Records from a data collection
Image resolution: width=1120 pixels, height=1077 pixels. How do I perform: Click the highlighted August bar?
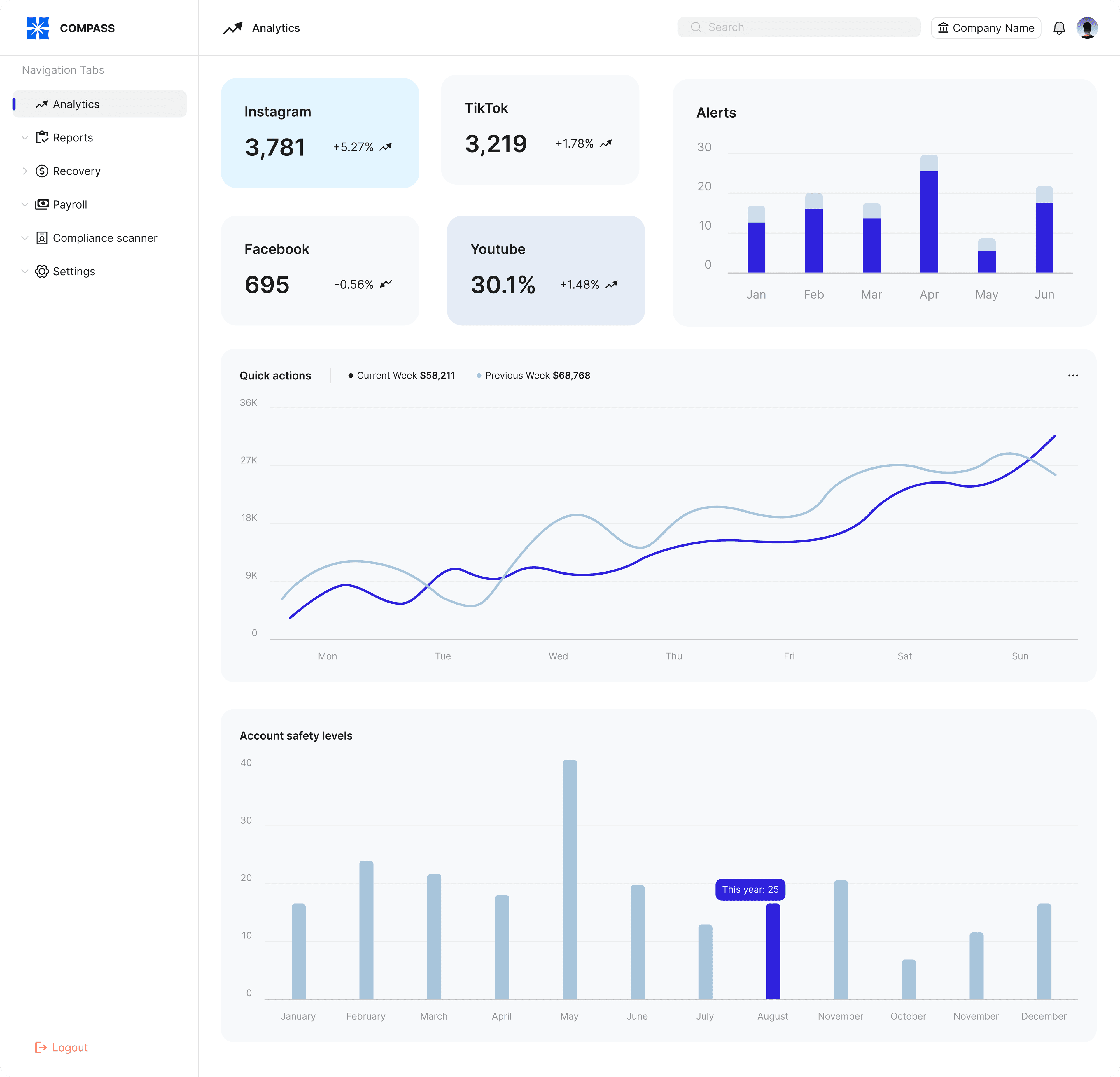pyautogui.click(x=773, y=951)
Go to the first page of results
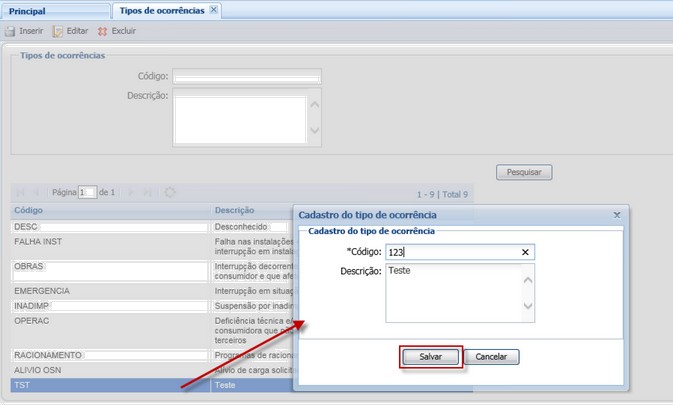Viewport: 673px width, 405px height. tap(20, 192)
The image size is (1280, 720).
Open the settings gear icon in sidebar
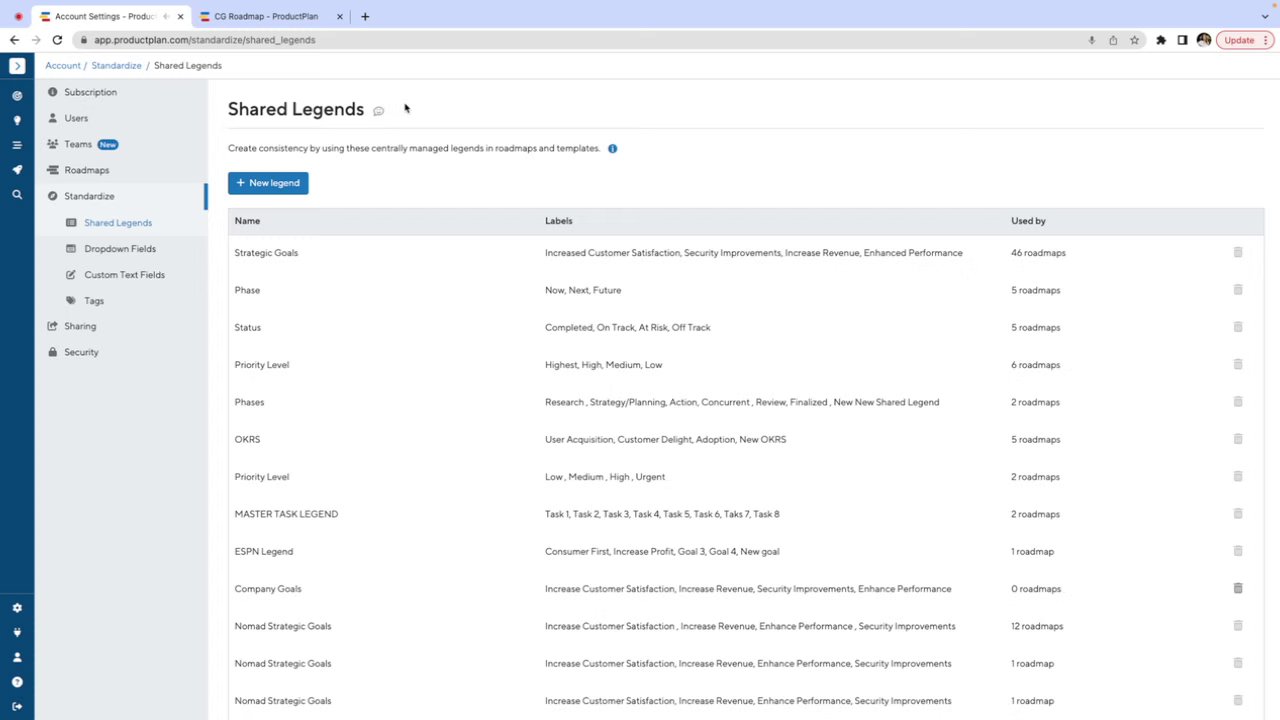click(17, 608)
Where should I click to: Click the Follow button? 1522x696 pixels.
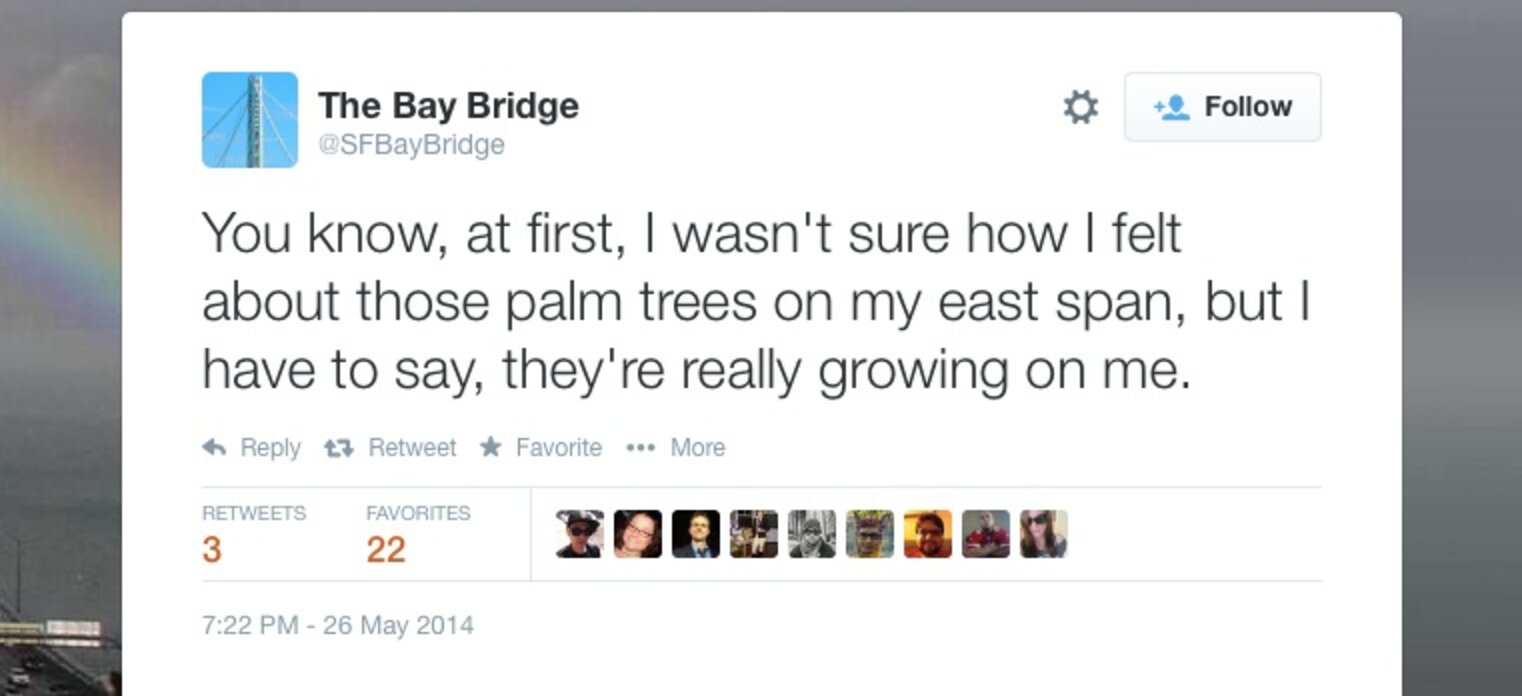pyautogui.click(x=1222, y=107)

## Challenge
Copy the material above line for line, leaving out the pictures.

## Exercise result
Image resolution: width=1120 pixels, height=1077 pixels. How do I perform: Click the highlighted August bar?
pyautogui.click(x=773, y=951)
Go to the first page of results
Viewport: 673px width, 405px height. tap(20, 192)
The image size is (1280, 720).
Open the settings gear icon in sidebar
click(17, 608)
Where should I click to: Click the Follow button? 1522x696 pixels.
pyautogui.click(x=1222, y=107)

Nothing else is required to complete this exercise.